Issaquah family bids bittersweet goodbye after decade in business

June 28, 2011

By Warren Kagarise

Goodfellas Sandwich Shop, a decade-old gathering spot for Issaquah High School sports teams and office workers on lunch breaks, closed June 24 after owners Steve and Melinda Sanelli stacked the last sandwiches.

Jessica Crites (back row, from left), Mario Sanelli, Julie Donate, Stephen Sanelli, Sicily Sanelli, Nolan Graham, Angelina Edwins and Tyler Edwins join Melinda Sanelli (front row, from left) Brody Edwins and Steve Sanelli for a last lunch at Goodfellas Sandwich Shop on June 21. Contributed

Steve Sanelli, a longtime South Cove resident and Issaquah High assistant baseball coach, said business was good, but the impending closure stems from a disagreement between the eatery and the building owner.

“It would be one thing if I was failing in business and we had to close,” he said. “This is something that’s not my choice.”

For Sanelli and other family members, the closure is about more than the bottom line.

“When you’re in business this long, it kind of becomes who you are,” Melinda Sanelli said. “In a way, you feel like you’re being stripped of your personality and how everyone sees you and what you stand for.”

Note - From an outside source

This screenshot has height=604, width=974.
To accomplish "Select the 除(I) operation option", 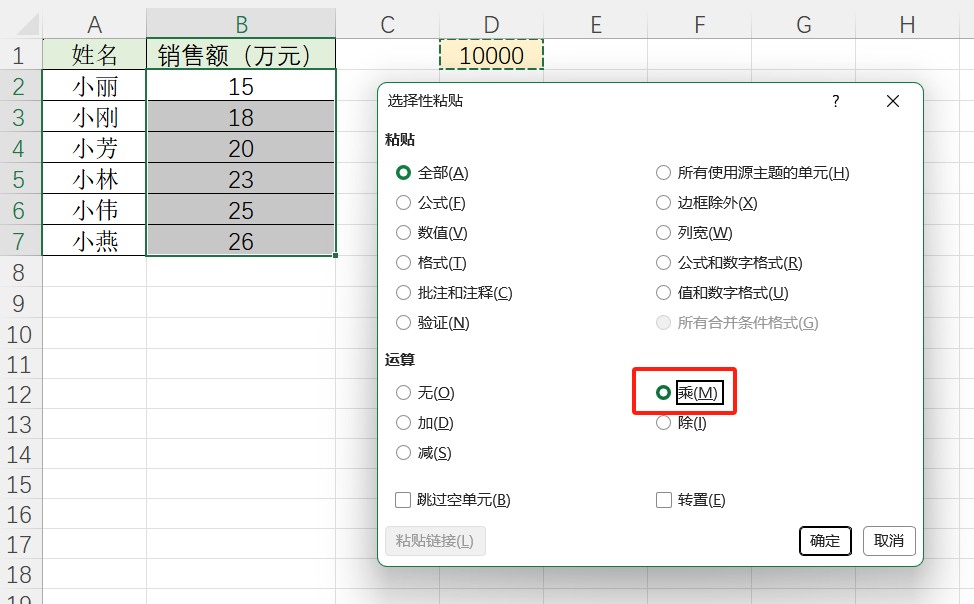I will (663, 422).
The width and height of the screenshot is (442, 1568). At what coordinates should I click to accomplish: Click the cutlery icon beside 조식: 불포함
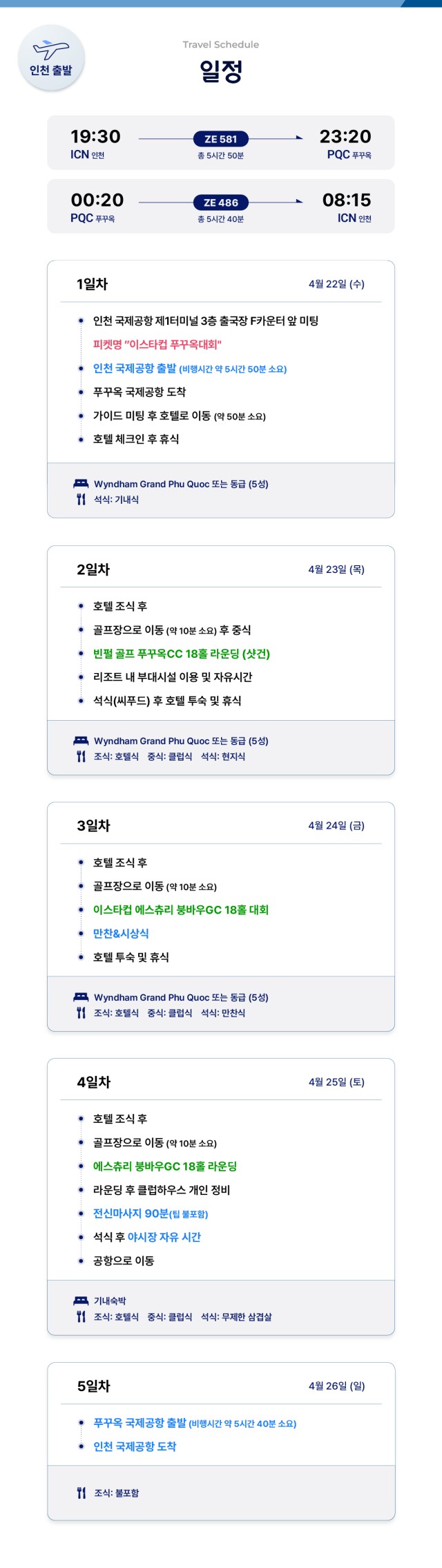(81, 1493)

The closure announcement came as a surprise to employees and customers.

Steve Sanelli said the building owner asked in March for the sandwich shop to vacate the space. The family plans to spend the next week packing and selling equipment.

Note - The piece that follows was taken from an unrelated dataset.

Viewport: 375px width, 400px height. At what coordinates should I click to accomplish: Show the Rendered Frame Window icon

“We have a lot of people who come in, that eat here, that are saddened by the whole idea that we’re closing,” Steve Sanelli said.

Go out with a bada bing

The husband-and-wife team opened Goodfellas in Eastgate in October 2001, and built a customer base for sandwiches and housemade meatballs and Italian sausage. The menu items’ names nod to “The Sopranos” and mobster films.

Throughout the past decade, almost every Sanelli family member worked at the eatery and so, too, did spouses and significant others. Steve Sanelli’s mother made the meatballs served at Goodfellas. (Steve and Melinda Sanelli’s children all graduated from Issaquah High.)

“A lot of kids, I don’t think, would really want to work with their parents and live with their parents, to be with them 24/7,” daughter Sicily Sanelli said. “But to be honest, it really brought all of us a lot closer together.”

Daughter Angelina Edwins, a Snoqualmie resident, recalled bringing son Brody to play in the back room during stints at the shop.

“What I’m going to miss most is being able to go drop in, have lunch and see people,” she said. “There are so many different friends and family that come in any time of day, any day of the week. You can just be sitting there eating lunch and see someone you haven’t seen in a year or two. Or, one of our good friends might walk in and you can have lunch with them. Just to be able to catch up and see people that you don’t normally see is such a great thing to have.”

Jessica Crites, Melinda Sanelli’s younger sister and a longtime employee at the store, said the upcoming closure is bittersweet.

“It’s just time for them to move on to the next chapter in their life, but boy, I’m sure going to miss this chapter,” she said.

Crites mentioned another loss: Goodfellas’ menu.

“Their food is just outstanding, I’m telling you, even if I wasn’t family,” she added. “There’s nowhere around that serves the kind of sandwiches that they serve.”

Crites and Melinda Sanelli started working in a family business early, at the former Puget Sound Baking Co. in Issaquah.

“I hate to see the fact that family business is falling to the side of the road,” Melinda Sanelli said.

Steve Sanelli used to operate Sanelli’s Deli in Factoria and, after the eatery closed years ago, he intended to open another sandwich shop.

“Between this sandwich shop and me coaching, that’s been my life,” he said. “That’s what it’s been all about.”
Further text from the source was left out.